This used to compile OK, but now gives errors, and scalac produces errors as well:

/Users/odersky/workspace/dotty/tests/pos/overloaded.scala:46: error: type mismatch;
 found   : (Char, Int) => Int
 required: (Any, Int) => ?
  val r5 = combine((x: Char, y) => x + y)
                                ^
/Users/odersky/workspace/dotty/tests/pos/overloaded.scala:48: error: type mismatch;
 found   : (String, Int) => String
 required: (Any, Int) => ?
  val r6 = combine((x: String, y) => x ++ y.toString)
                                  ^

It seems we need a finer resolution which only LUBS those arguments that do not already have a type declared.

The second problem is dotty only, in test file tests/neg/overloaded.scala.
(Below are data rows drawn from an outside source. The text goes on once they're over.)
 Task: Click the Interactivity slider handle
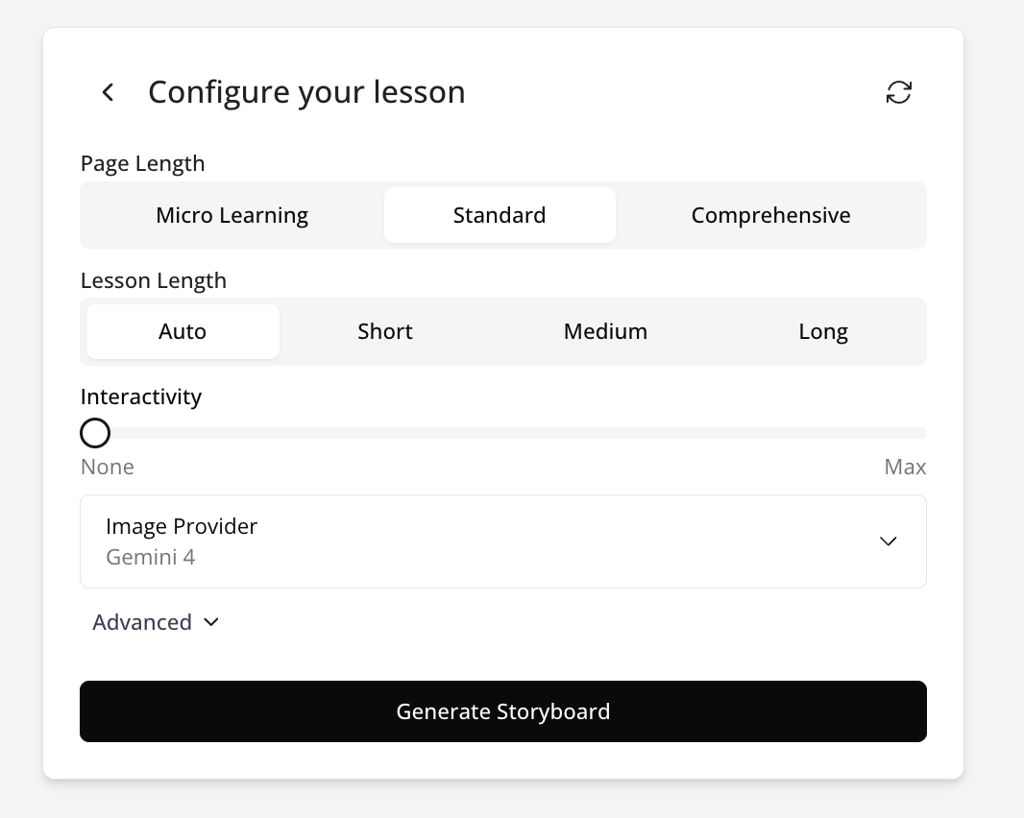[95, 433]
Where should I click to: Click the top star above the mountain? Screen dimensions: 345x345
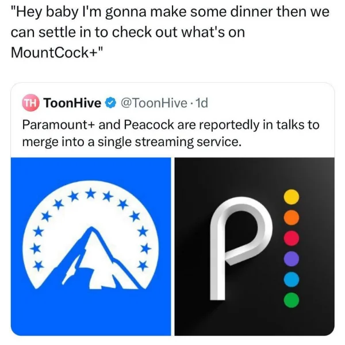pyautogui.click(x=89, y=193)
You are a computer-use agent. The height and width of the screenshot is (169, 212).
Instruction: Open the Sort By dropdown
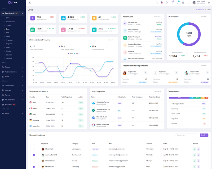pyautogui.click(x=204, y=135)
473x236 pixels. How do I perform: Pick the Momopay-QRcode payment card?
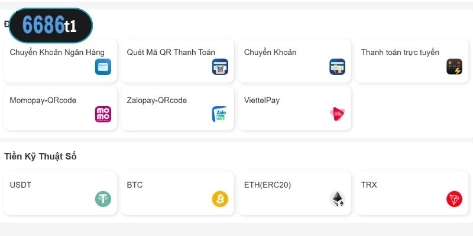(x=60, y=109)
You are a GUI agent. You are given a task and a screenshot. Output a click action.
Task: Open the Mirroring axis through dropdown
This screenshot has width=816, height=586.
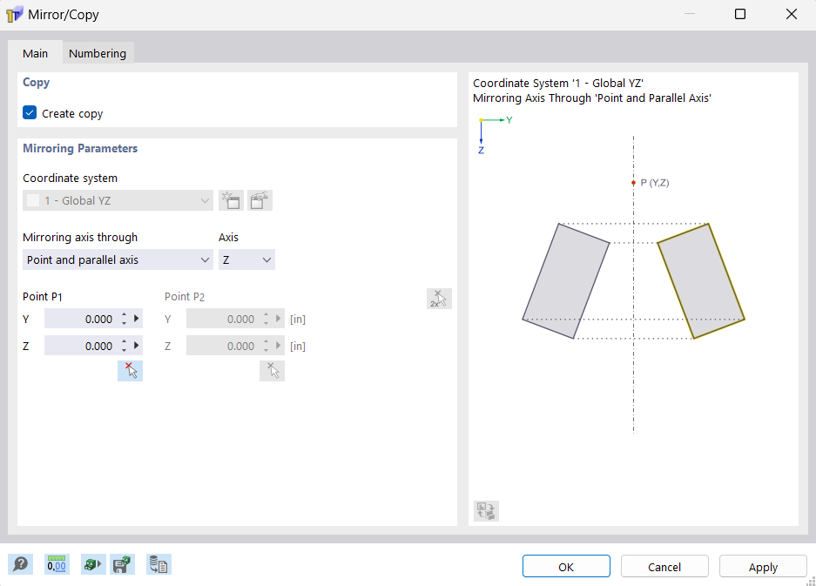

Here we have:

def mapX(f: Char => Char): String = ???
def mapX[U](f: U => U): U = ???
mapX(x => x) // error: missing parameter type

We used to get a missing parameter type, but with the LUB change this now compiles into non-sensical code:

Test.mapX[Char^](
  {
    def $anonfun(x: U | Char): U | Char = x
    closure($anonfun)
  }
)

There's an unbound U in the closure. It seems we must get rid of type parameters somehow in the lub. The "same parameter types" approach does not suffer this problem because local type parameters in parameter types would always render them different to other parameter types.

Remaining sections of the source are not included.